**WHAT YOU HAVE TO DO:** Look below for the line that contains "[Instagram] (106, 2296)", then copy it and each following line exactly, through and including the line that contains "Firmamız Hakkında (30, 2398)".

(Stored records)
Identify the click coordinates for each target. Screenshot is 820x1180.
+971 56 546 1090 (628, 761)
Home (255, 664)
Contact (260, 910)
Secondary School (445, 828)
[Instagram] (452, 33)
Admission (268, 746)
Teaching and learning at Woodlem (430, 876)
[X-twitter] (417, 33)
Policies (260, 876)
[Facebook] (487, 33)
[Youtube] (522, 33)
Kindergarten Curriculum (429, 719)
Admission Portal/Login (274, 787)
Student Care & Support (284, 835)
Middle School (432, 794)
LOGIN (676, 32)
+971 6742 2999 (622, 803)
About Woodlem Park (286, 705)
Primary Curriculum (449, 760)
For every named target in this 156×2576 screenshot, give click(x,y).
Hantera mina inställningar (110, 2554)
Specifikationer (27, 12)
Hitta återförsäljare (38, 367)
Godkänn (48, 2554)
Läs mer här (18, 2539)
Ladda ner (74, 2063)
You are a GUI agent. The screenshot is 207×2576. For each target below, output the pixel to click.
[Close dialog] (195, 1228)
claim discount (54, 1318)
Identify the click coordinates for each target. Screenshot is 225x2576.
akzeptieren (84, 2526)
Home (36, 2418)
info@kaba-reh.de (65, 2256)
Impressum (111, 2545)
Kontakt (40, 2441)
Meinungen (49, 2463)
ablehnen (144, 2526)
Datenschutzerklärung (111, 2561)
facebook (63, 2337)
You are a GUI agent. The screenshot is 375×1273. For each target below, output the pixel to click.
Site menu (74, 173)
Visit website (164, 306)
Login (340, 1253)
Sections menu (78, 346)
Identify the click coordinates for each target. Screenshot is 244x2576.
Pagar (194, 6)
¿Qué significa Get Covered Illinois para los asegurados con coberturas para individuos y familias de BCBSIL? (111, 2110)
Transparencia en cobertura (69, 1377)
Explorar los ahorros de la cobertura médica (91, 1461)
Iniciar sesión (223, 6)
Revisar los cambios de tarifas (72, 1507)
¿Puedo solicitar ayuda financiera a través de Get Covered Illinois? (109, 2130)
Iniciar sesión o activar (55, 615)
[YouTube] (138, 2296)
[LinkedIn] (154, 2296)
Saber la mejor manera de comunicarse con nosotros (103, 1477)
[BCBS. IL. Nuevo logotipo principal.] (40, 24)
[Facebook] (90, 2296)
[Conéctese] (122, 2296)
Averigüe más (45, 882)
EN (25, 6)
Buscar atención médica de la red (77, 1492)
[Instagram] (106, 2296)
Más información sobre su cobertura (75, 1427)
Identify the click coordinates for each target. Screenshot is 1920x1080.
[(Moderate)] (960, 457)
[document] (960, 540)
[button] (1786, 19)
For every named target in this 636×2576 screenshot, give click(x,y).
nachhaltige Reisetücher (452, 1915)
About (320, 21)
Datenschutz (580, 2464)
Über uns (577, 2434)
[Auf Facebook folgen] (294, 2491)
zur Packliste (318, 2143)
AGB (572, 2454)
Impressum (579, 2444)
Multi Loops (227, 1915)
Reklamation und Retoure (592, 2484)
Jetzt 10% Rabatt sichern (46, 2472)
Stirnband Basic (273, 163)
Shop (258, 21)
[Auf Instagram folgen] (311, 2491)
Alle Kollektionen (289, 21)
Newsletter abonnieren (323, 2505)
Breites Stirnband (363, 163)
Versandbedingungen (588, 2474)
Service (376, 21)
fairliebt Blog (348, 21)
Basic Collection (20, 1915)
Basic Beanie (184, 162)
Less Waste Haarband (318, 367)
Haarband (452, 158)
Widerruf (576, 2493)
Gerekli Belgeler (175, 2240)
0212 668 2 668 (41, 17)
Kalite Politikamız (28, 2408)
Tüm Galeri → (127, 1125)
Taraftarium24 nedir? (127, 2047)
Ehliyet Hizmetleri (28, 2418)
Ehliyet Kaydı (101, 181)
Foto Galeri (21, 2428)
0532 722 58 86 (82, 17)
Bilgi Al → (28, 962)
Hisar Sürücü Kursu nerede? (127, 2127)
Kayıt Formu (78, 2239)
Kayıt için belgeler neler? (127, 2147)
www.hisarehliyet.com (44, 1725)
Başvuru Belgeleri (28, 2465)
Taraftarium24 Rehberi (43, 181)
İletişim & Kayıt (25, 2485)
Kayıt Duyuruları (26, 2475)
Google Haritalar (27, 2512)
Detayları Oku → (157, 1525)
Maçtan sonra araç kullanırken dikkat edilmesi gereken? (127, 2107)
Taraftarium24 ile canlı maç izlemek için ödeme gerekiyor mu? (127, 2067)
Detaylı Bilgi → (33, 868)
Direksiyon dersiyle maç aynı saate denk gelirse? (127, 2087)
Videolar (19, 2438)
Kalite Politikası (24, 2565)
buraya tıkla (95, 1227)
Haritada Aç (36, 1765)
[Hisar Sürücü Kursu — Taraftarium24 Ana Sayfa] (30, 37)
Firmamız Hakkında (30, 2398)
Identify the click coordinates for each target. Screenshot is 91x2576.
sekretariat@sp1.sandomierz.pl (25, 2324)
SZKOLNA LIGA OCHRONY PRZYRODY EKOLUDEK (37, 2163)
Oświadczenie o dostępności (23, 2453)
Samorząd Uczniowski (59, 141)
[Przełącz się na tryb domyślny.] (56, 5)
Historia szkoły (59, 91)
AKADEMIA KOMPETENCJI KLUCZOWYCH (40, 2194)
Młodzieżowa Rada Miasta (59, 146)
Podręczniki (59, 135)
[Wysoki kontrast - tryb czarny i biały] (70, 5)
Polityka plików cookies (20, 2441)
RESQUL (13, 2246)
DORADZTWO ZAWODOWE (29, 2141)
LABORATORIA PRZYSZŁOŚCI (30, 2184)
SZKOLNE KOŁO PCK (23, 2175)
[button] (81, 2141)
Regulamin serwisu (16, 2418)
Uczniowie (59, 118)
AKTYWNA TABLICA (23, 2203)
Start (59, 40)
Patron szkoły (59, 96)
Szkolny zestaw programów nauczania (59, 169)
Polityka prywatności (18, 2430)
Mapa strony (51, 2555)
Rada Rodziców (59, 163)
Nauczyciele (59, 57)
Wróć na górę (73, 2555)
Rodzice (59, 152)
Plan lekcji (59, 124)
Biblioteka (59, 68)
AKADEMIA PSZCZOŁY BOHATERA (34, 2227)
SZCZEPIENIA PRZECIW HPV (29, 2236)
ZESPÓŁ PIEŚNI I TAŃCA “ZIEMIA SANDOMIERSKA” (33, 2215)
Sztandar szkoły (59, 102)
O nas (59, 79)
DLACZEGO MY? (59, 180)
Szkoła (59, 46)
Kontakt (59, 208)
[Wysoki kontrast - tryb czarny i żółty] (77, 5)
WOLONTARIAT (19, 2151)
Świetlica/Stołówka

**SOLUTION FOR THIS PROBLEM:**
[Instagram] (106, 2296)
Más información sobre su cobertura (75, 1427)
Identify the click coordinates for each target. Screenshot is 1920x1080.
[(Moderate)] (960, 457)
[document] (960, 540)
[button] (1786, 19)
For every named target in this 636×2576 screenshot, give click(x,y).
nachhaltige Reisetücher (452, 1915)
About (320, 21)
Datenschutz (580, 2464)
Über uns (577, 2434)
[Auf Facebook folgen] (294, 2491)
zur Packliste (318, 2143)
AGB (572, 2454)
Impressum (579, 2444)
Multi Loops (227, 1915)
Reklamation und Retoure (592, 2484)
Jetzt 10% Rabatt sichern (46, 2472)
Stirnband Basic (273, 163)
Shop (258, 21)
[Auf Instagram folgen] (311, 2491)
Alle Kollektionen (289, 21)
Newsletter abonnieren (323, 2505)
Breites Stirnband (363, 163)
Versandbedingungen (588, 2474)
Service (376, 21)
fairliebt Blog (348, 21)
Basic Collection (20, 1915)
Basic Beanie (184, 162)
Less Waste Haarband (318, 367)
Haarband (452, 158)
Widerruf (576, 2493)
Gerekli Belgeler (175, 2240)
0212 668 2 668 (41, 17)
Kalite Politikamız (28, 2408)
Tüm Galeri → (127, 1125)
Taraftarium24 nedir? (127, 2047)
Ehliyet Hizmetleri (28, 2418)
Ehliyet Kaydı (101, 181)
Foto Galeri (21, 2428)
0532 722 58 86 (82, 17)
Bilgi Al → (28, 962)
Hisar Sürücü Kursu nerede? (127, 2127)
Kayıt Formu (78, 2239)
Kayıt için belgeler neler? (127, 2147)
www.hisarehliyet.com (44, 1725)
Başvuru Belgeleri (28, 2465)
Taraftarium24 Rehberi (43, 181)
İletişim & Kayıt (25, 2485)
Kayıt Duyuruları (26, 2475)
Google Haritalar (27, 2512)
Detayları Oku → (157, 1525)
Maçtan sonra araç kullanırken dikkat edilmesi gereken? (127, 2107)
Taraftarium24 ile canlı maç izlemek için ödeme gerekiyor mu? (127, 2067)
Detaylı Bilgi → (33, 868)
Direksiyon dersiyle maç aynı saate denk gelirse? (127, 2087)
Videolar (19, 2438)
Kalite Politikası (24, 2565)
buraya tıkla (95, 1227)
Haritada Aç (36, 1765)
[Hisar Sürücü Kursu — Taraftarium24 Ana Sayfa] (30, 37)
Firmamız Hakkında (30, 2398)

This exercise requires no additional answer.